While Simon Midgley admits that he is currently ‘doing OK’, he understands the fears of others about the future.
“We are doing okay as most of our business happens pre 10pm,” he said. “But I am fully aware that is by luck not judgement.”
Since opening Starling in March 2017 with 20 years in the food and drinks industry behind him - including 12 years with Knaresborough-based Market Town Taverns - the owner has gone on to win a clutch of awards.
So successful was Starling in 2018, in particular, the bar won Harrogate and Ripon CAMRA pub of the year. In the midst of a pandemic, awards count for little, however, and Mr Midgley’s concerns are for the industry as whole, as much for himself.
Mr Midgeley said: “We are down to 70% of our original capacity but still trading OK, but I know of other very good operators with smaller premises for whom it is much more challenging.
“I personally think the 10pm curfew is ill thought through and also potentially harmful as it will drive customers out onto the street at the same time into an unregulated environment after a few beers.”
49-51 Parliament Street, Harrogate
In one example of the atmosphere of dismay over the 10pm curfew, the owners of Mojo in Parliament Street, have issued a ban on serving any MP, should they attempt to wander in.

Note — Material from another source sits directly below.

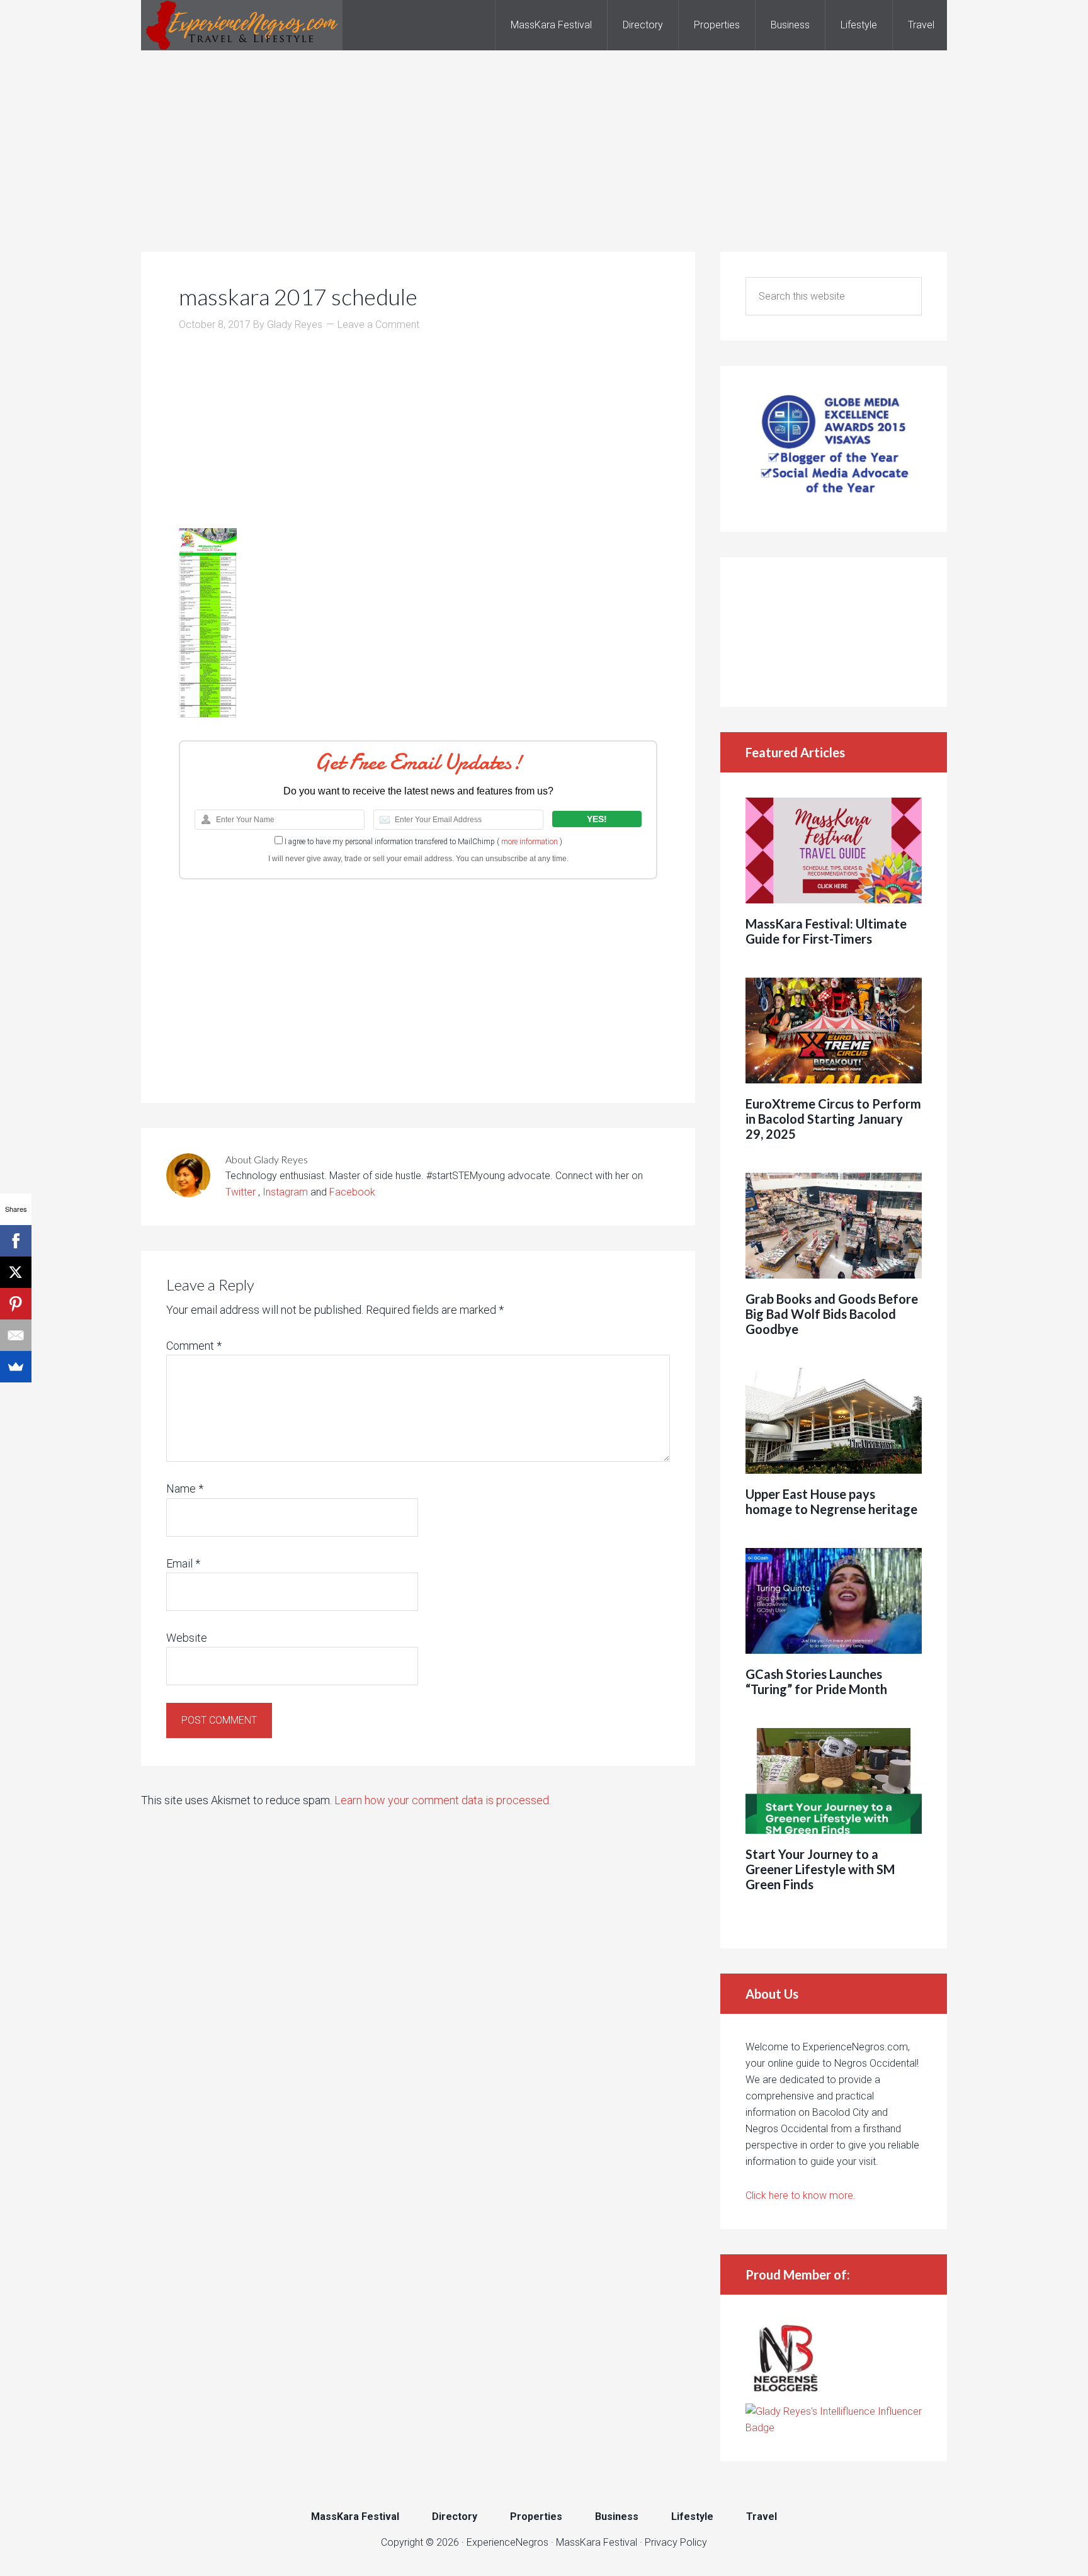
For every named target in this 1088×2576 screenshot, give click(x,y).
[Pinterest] (15, 1303)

Malcolm Evans, director of Mojo - who launched the Harrogate outlet in 2018 - said the curfew was “murdering the hospitality sector.”
Mr Evans said: “We were trading well all told considering the reduced capacity and COVID procedures. "But the reduction in hours on top has decimated business.”
Director of the HRH Group
The Fat Badger pub, Scran restaurant, Yorkshire Hotel, White Hart Hotel
Even one of Harrogate’s most positive voices in the business world - and biggest champions of the town - Simon Cotton is firmly opposed to the new rules.
The managing director of the HRH Group, which owns the Fat Badger pub, the Scran restaurant, the Yorkshire Hotel and the White Hart Hotel, says, on this occasion, the Government has simply miscalculated.
Mr Cotton said: “After all the good support and help for businesses this year from the Government, all of which we’re truly grateful for, I do believe they’ve got it wrong on this 10pm curfew.
“When we’ve already reduced our capacities significantly, to then lose more covers through not being able to take a table after 8pm is just hitting the industry even harder. My belief is that it will cost jobs first and eventually it’ll claim businesses who will be forced to shut their doors.”
What’s more, he said he had yet to see any evidence that the spread of this virus was linked in any way to responsible hospitality venues.
“I just don’t see how hospitality, and many other industries for that matter, should be held accountable for this spread when it’s clearly showing that this isn’t a key driver of it,” he said.
Simon Cotton added that, having spent more than three months training staff on how to manage social distancing, how to sanitise properly and how to ensure to track and trace people in case there is a break out, he felt throwing people out at 10pm to congregate together on the streets was not helping the fight against the virus at all.